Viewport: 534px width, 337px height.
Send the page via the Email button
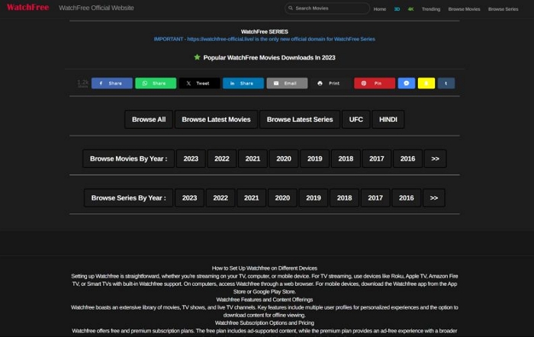click(287, 83)
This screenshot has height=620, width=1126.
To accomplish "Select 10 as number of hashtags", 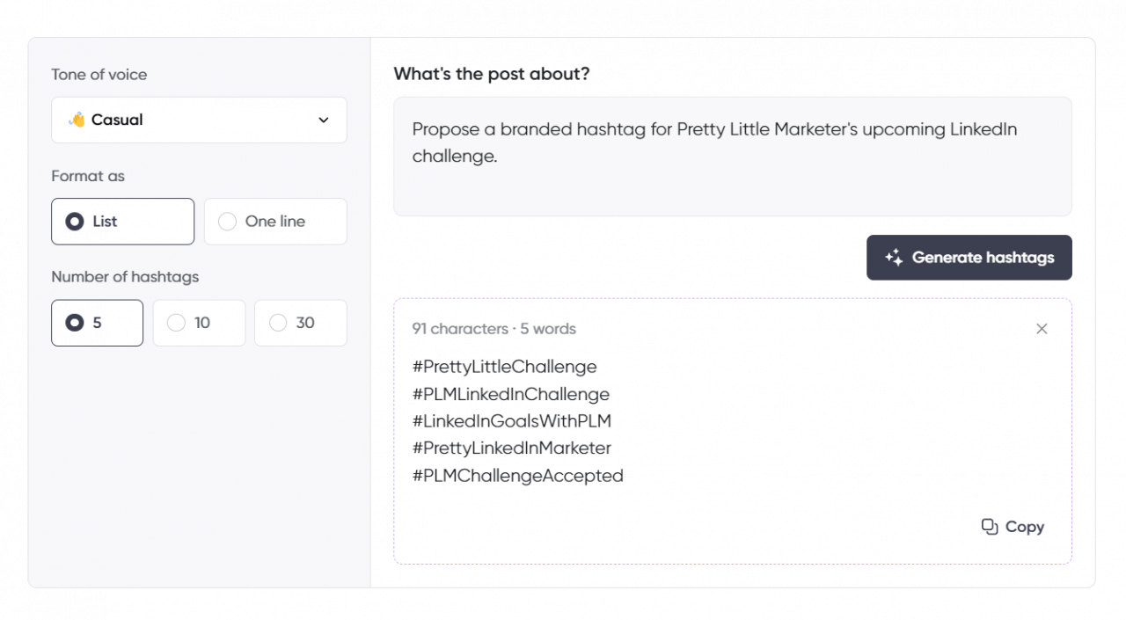I will pos(199,323).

------------------------------------

Your objective —
In the entries, some lines may contain the word "height". Give how many do, as a number by itself.

Result below —
2